INPUT:
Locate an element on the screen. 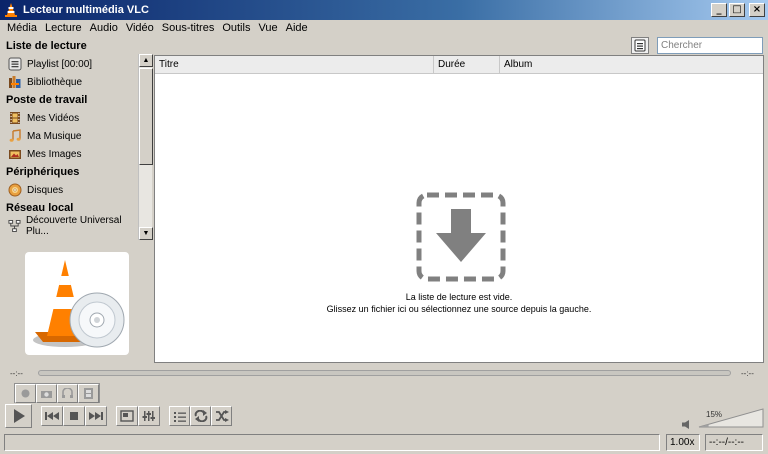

...

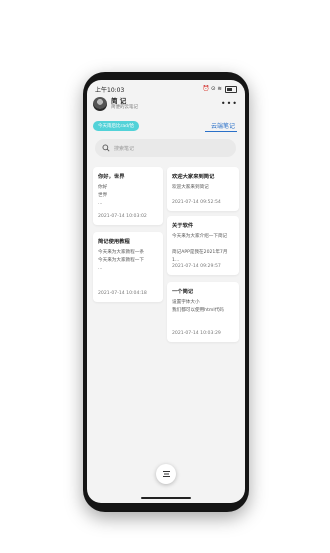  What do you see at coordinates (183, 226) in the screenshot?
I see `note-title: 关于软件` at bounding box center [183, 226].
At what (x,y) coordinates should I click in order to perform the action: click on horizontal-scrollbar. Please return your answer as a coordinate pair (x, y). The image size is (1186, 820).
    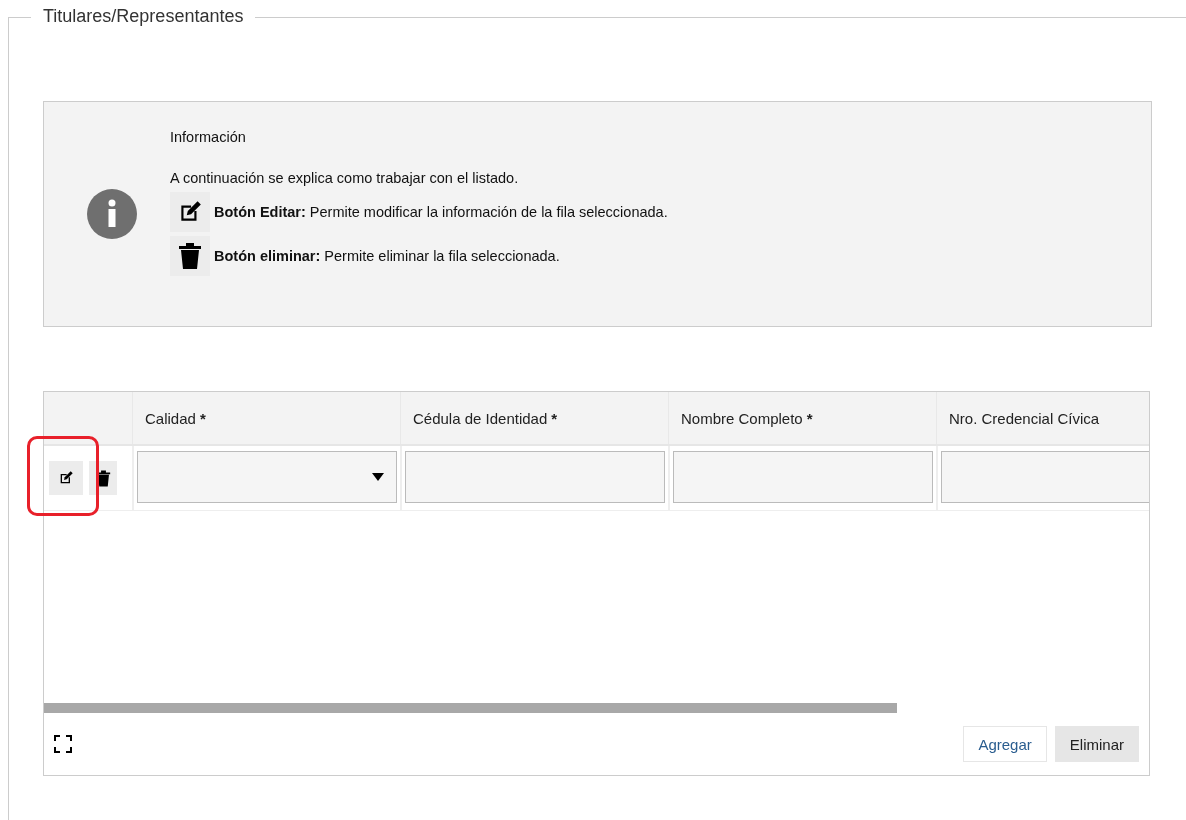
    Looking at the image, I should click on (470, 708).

INSTRUCTIONS FOR THE TASK:
Return the lines of the entries that begin with the line containing "What do you" and end with the line containing "Looking at the", reproducing them verbatim, both boundary lines included. Omit the pictures from your answer.

REPLY TO THE EXERCISE:
  What do you see at coordinates (183, 226) in the screenshot?
I see `note-title: 关于软件` at bounding box center [183, 226].
At what (x,y) coordinates should I click in order to perform the action: click on horizontal-scrollbar. Please return your answer as a coordinate pair (x, y). The image size is (1186, 820).
    Looking at the image, I should click on (470, 708).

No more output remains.